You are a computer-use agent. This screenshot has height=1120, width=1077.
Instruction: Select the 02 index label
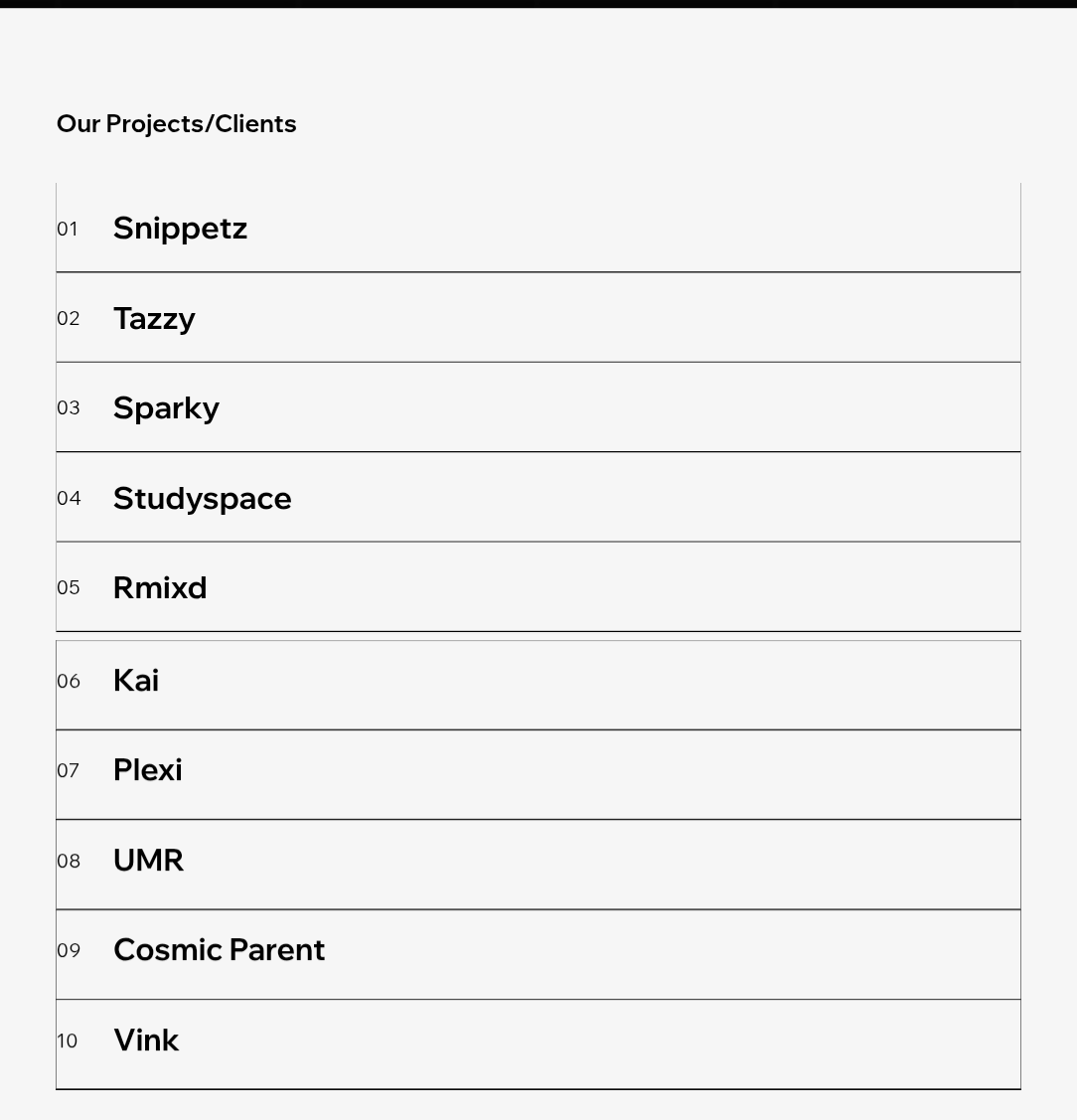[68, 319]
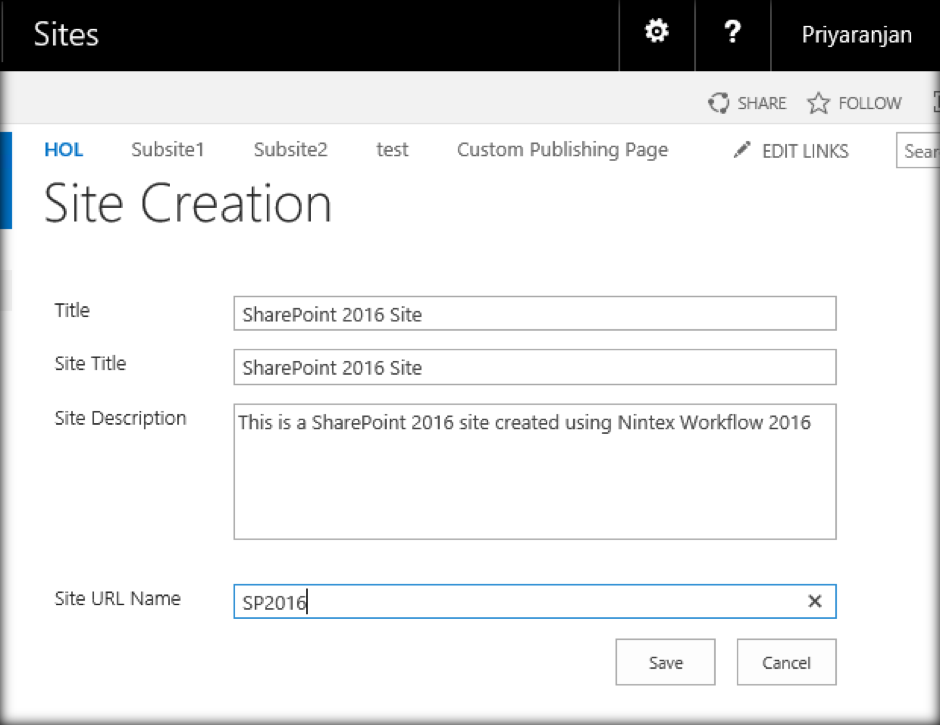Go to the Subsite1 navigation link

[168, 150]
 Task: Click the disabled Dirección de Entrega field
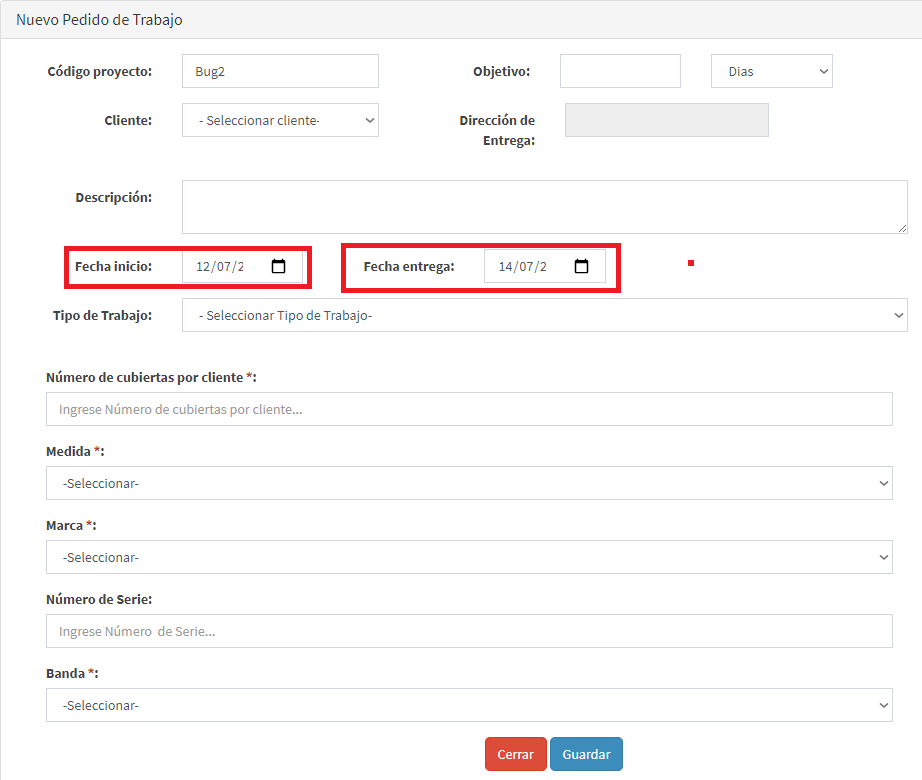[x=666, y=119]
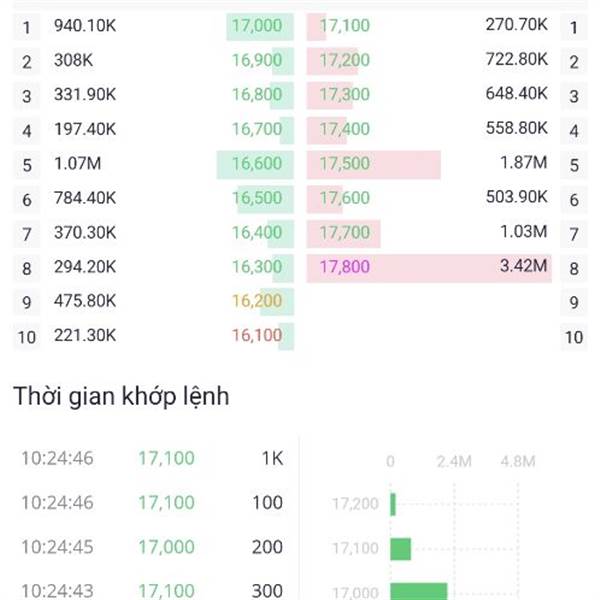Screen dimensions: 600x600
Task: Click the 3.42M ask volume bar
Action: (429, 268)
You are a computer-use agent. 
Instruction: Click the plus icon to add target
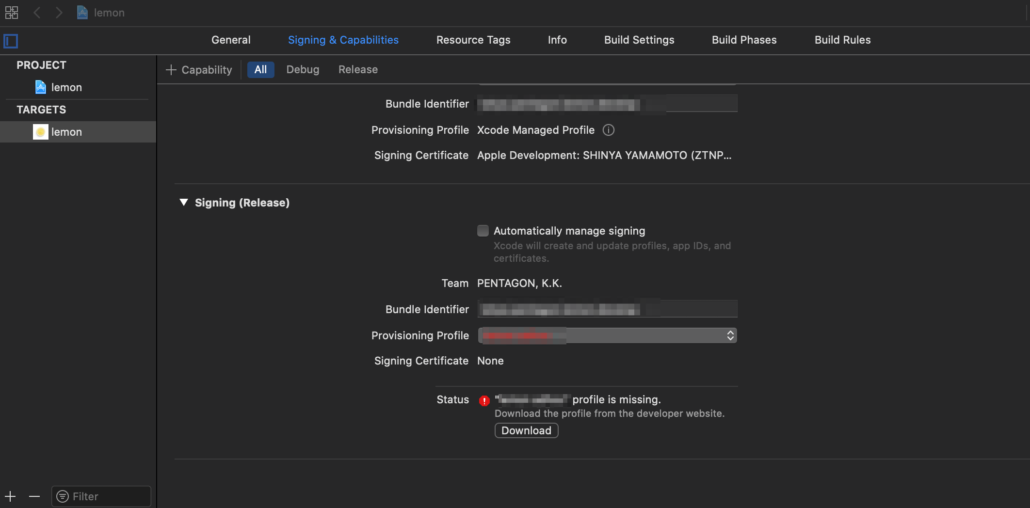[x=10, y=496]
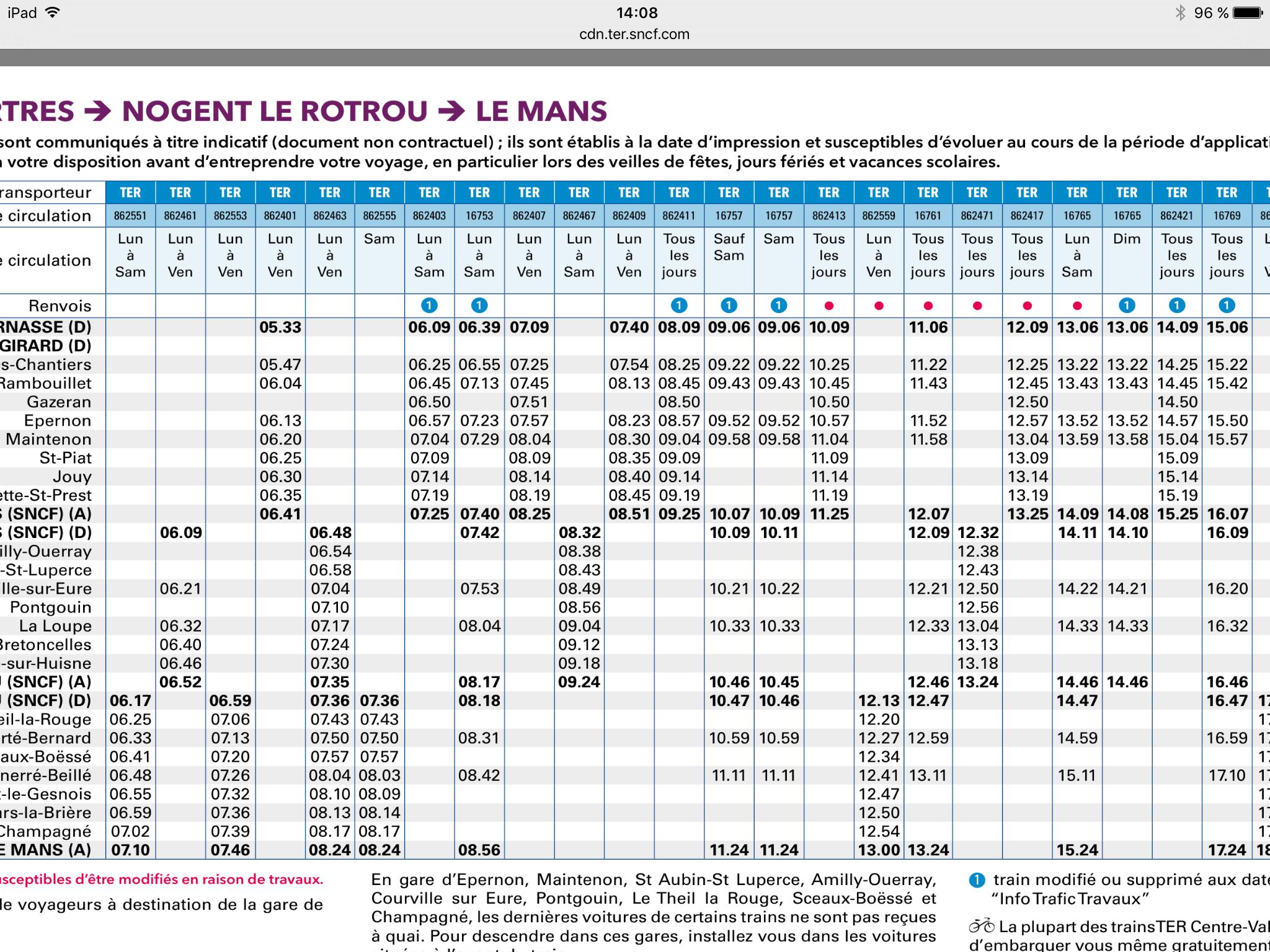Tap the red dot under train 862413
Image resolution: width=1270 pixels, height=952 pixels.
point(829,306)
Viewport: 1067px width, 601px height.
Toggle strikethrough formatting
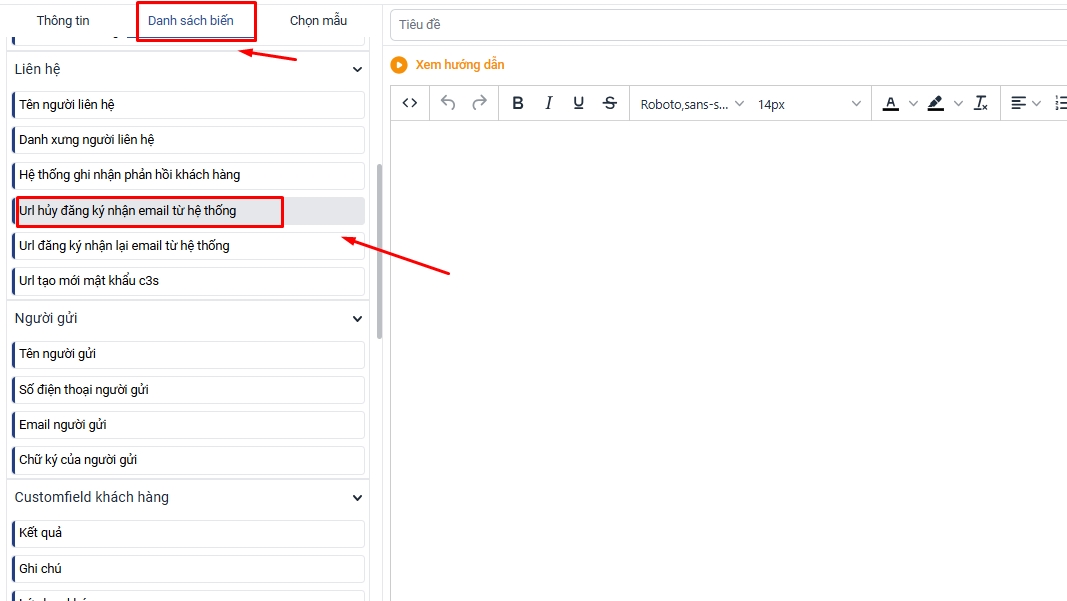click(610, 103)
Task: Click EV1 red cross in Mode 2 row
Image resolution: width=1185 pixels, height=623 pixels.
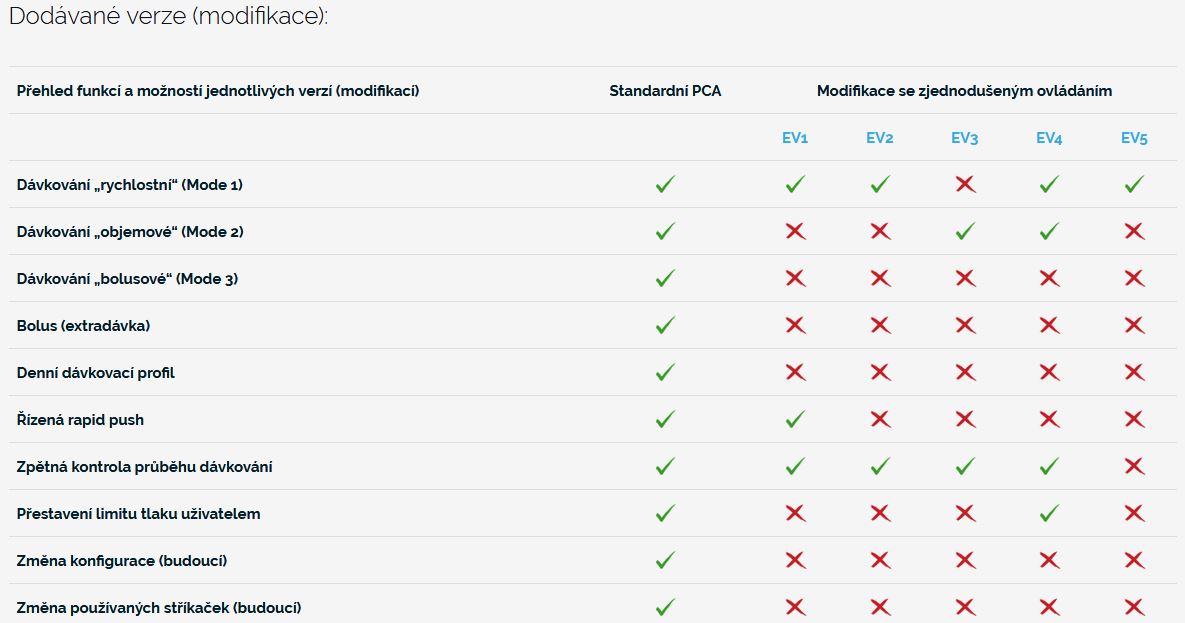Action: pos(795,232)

· · · ·

WHAT TO WORK ON:
Change every "Instruction" to "Command" in the entries above and write them out again with nothing else altered. Leave out the pictures.

OUTPUT:
You are a computer-use agent. This screenshot has height=1120, width=1077.
Command: Select the 02 index label
[68, 319]
Go to the Subsite1 navigation link

[168, 150]
 Task: Click the disabled Dirección de Entrega field
[x=666, y=119]
Screen dimensions: 600x600
Task: Click the 3.42M ask volume bar
Action: (429, 268)
You are a computer-use agent. 
Command: Click the plus icon to add target
[x=10, y=496]
Tap the red dot under train 862413
Image resolution: width=1270 pixels, height=952 pixels.
point(829,306)
Viewport: 1067px width, 601px height.
Toggle strikethrough formatting
click(610, 103)
Task: Click EV1 red cross in Mode 2 row
Image resolution: width=1185 pixels, height=623 pixels.
Action: pos(795,232)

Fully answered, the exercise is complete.